Erzurum’da lisede okurken bazı eserlerin beni edebiyata çekmesi sonucu ticaret lisesinden Edebiyat Fakültesine gitmeyi şiddetle istedim. Bediüzzaman’ın dili beni edebiyat tahsili yapmaya itti. Onun dili kullanımı, yorumculuğu, felsefi telakkileri iptal ediş tarzı, üslubundaki heyecan, mantık ve akıl sentaksı beni kendine çekti.

Babam tacirdi beni ticaret lisesinde mezun etmek ve istihdam etmek istiyordu ama ben lise 2’de yolumu buldum. Aileden ve evden koptum. Lisede öğrenci iken Vasfı Mahir Kocatürk’ün külliyatını getirmiştim. Şimdi düşünüyorum bir lise öğrencisi bir edebiyat tarihçisi ilgisi… Demek farklıymışım.

Sonra yine bir mantık ve akıl üstadı Kırkıncı Hocayı tanıdım. Metinlerin içine girer ibda sahibi bir insan olarak öyle yeni anlamlar ortaya çıkarırdı ki hop oturur hop kalkar ve uzun süre tesirinden çıkamazdım. İki lise bitirdim; ticaret lisesi ve Erzurum Lisesi. Aynı anda sınava girdim ticaret akademisine gitmedim, edebiyata gittim. Duyduğum hazzı anlatamam, kader beni edebiyata itiyordu. Lisede ticaret liselerine yapılan üniversiteye girememe engeline bir deneme yazmış Tercüman Gazetesi’ne göndermiştim, yazım çıktı müdür beni tebrik etti. Gidiyordum edebiyata doğru. Türk dili ve edebiyatı bölümünü kazandım. İlk gittiğim gün anfiye girdim. Kendimi görüyor, kendime bakıyordum. Arzu ettiğimi bana Allah vermişti. Bir gün bir hoca geldi derse sakin yürüyüşlü, mübarek yüzlü bir insan. Orhan Okay olduğunu anladık. Saba rüzgarı, meltem rüzgarı gibi konuşurdu.
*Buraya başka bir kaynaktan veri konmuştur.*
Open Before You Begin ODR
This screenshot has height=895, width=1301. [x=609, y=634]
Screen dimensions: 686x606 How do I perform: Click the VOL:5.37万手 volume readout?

Babam ovadan Mördülük köyünde doğmuş. Atalarım o köyden. 600 yıllık bir mazisi var. Babam da edebiyatçıydı Emrah’tan bildiği mısralar vardı. Dediler ki sefil Emrah ölüptür kimi kazma, kürek, bel altı gitti. Annem dervişti, sayısız ilahi ve gazeli defle söyler, ağalar, ağlatır ve coştururdu. Yeryüzüne sanki görevli gelmişti, ki öyleydi. O tefle gazel söyler ben de çocuk halimde Mevlevi gibi dönerdim. Alvarlıların okulunda okumuş, onların cazibe-i rahmanisi ile büyük bir insandı. İşte böyle bir çevreden birden Orhan Okay hocamla karşılaştım. O İstanbul beyefendisi ile anadolu terbiyesinin bir muhassalı idi. Kader İstanbul canibinden onu bize bir rahmet rüzgarı olarak göndermişti. Metinlere bakmayı, yorumlamayı, metinlerle empati kurmayı, duygulanmayı, aşkı, sevgiyi, edebi, adabı, saygıyı, edebiyat sevgisini bir İstanbul beyefendisinin ne olduğunu onda gördük.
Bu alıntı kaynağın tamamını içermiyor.